As prosperity came for the couple, Col. Coffee built Glen Eden, first as a double cabin log house.  The milled lumber siding and gingerbread trim on the spacious porches were installed later.

Catalpas that grew about the grounds for many years had their start from seed brought from California by General Albert Sidney Johnson as a gift for Sophia.  Other guests who honored the house were General Robert E. Lee, General U.S. Grant and General Fitzhugh Lee.
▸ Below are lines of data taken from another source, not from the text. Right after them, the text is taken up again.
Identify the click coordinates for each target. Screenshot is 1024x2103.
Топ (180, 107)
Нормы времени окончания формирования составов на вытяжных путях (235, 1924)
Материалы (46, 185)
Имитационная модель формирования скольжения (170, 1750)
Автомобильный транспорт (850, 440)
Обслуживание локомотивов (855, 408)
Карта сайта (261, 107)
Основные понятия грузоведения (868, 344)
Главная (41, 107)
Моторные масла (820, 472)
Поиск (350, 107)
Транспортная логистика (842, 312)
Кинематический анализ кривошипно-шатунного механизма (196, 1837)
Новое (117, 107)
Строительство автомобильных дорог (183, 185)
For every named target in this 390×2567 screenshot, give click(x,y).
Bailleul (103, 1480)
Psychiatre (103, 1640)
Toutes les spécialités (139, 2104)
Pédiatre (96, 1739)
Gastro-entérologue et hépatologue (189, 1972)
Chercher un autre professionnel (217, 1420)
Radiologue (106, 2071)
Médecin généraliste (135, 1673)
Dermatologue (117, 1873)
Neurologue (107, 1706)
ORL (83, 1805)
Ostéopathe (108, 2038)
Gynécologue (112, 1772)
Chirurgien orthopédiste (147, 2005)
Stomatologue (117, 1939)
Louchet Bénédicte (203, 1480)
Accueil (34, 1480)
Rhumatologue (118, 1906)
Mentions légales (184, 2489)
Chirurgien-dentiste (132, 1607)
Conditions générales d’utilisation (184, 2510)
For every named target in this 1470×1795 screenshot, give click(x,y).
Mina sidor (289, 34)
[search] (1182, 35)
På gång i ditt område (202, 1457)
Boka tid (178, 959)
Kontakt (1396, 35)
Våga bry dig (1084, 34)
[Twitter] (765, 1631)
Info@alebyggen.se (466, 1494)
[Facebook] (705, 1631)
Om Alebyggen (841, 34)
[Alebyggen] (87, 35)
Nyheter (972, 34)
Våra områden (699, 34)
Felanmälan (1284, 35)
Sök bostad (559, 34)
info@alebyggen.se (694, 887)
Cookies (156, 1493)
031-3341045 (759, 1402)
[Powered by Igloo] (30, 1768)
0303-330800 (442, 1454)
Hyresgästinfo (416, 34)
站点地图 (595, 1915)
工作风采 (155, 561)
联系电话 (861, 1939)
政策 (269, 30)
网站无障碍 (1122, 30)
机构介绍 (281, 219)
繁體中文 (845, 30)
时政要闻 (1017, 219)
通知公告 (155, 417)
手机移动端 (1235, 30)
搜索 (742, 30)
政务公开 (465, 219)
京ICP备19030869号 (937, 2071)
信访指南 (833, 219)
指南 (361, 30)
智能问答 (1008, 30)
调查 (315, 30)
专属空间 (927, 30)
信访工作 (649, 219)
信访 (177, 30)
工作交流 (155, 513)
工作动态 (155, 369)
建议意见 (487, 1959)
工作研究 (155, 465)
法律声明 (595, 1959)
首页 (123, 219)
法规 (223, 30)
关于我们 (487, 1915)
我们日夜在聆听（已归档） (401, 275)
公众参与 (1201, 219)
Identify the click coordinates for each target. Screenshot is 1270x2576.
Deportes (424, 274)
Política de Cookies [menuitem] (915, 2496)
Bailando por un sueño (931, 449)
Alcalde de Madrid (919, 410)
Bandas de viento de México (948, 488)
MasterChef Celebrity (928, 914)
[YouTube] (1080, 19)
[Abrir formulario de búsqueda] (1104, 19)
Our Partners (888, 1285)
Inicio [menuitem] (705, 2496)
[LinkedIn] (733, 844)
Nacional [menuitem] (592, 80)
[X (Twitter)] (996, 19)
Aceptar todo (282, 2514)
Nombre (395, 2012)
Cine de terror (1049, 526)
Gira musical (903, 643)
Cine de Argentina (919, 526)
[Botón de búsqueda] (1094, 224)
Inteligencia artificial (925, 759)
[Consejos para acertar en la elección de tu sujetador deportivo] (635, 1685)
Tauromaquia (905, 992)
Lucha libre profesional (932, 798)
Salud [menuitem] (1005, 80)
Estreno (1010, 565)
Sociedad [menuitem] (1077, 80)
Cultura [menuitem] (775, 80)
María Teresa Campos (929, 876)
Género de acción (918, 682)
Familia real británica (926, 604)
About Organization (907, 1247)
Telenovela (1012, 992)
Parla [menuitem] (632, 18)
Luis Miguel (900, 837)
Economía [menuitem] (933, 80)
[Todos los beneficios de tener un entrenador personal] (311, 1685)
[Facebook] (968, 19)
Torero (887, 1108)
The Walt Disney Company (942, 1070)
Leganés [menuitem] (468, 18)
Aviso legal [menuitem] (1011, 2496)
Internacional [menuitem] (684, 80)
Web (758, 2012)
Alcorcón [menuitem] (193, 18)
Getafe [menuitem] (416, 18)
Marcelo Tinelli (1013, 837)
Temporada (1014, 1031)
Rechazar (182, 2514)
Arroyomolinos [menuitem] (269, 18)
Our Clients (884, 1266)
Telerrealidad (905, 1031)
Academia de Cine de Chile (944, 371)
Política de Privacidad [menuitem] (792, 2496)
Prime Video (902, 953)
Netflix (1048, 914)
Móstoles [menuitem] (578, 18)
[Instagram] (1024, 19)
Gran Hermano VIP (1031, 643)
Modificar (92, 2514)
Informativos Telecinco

Glen Eden sheltered, with the hospitality imparted by its owners, many other persons of prominence, including a number of famous soldiers and was a mecca for the gay social life of an era that mixed its gaiety with the ever present danger of Indian raids.
Legend has it that General Sam Houston partook of Glen Eden’s hospitality during a visit to Grayson to speak at a festival celebrating the naming of Sherman as the county seat.  He danced with Sophia during the party in his honor. A giant magnolia tree that survived until the area was cleared for the advancing waters of Lake Texoma reputedly was planted by Houston as a gift to the Coffees.
Romance smiled on piquant Sophia, but not without its tragic price that brought violent deaths to two of her husbands, Col. Coffee was stabbed to death at his trading post in 1846.  In 1852 she married Major Butts at New Orleans, La., who was killed by Quantrell’s men near Sherman during the Civil War.

After the war, the thrice married Sophia became the wife of Judge James Porter of Waco and returned with him to Glen Eden. Judge Porter died in 1886 and was buried in Preston Cemetery.  At the age of 82 years, Sophia died Aug. 27, 1897, and was buried beside Judge Porter.

But the adventure that had ebbed and flowed around Glen Eden for generations was to continue through at least another quixotic chapter.

Sentiment was strongly in favor of relocating the home as a historical shrine ahead of the clearing of the area for Lake Texoma. Finally actions was taken by Federal Judge Randolph Bryant of Sherman, who purchased the building.

Together with County Judge Jake J. Loy, Judge Bryant planned to restore Glen Eden to its original glory as a state park.

But the plan got sidetracked to the everlasting chagrin of Judge Bryant.  A combat Engineer Corps crew dispatched to the Denison area to demolish the old Preston Bridge in a practice maneuver, camped near the site of the old Glen Eden.

Judge Bryant had paid heavily to have the historic old home carefully razed, and each piece of lumber and every brick meticulously numbered for exact re-assembly at Loy Park.

But it was a cold night when the soldiers pitched camp to await dawn to start their attack on the old span.  Someone spotted the stacked lumber and soon merry bonfires were blazing all around the temporary camp.

But in the warmth and cheer for the soldiers that night went the storied old home.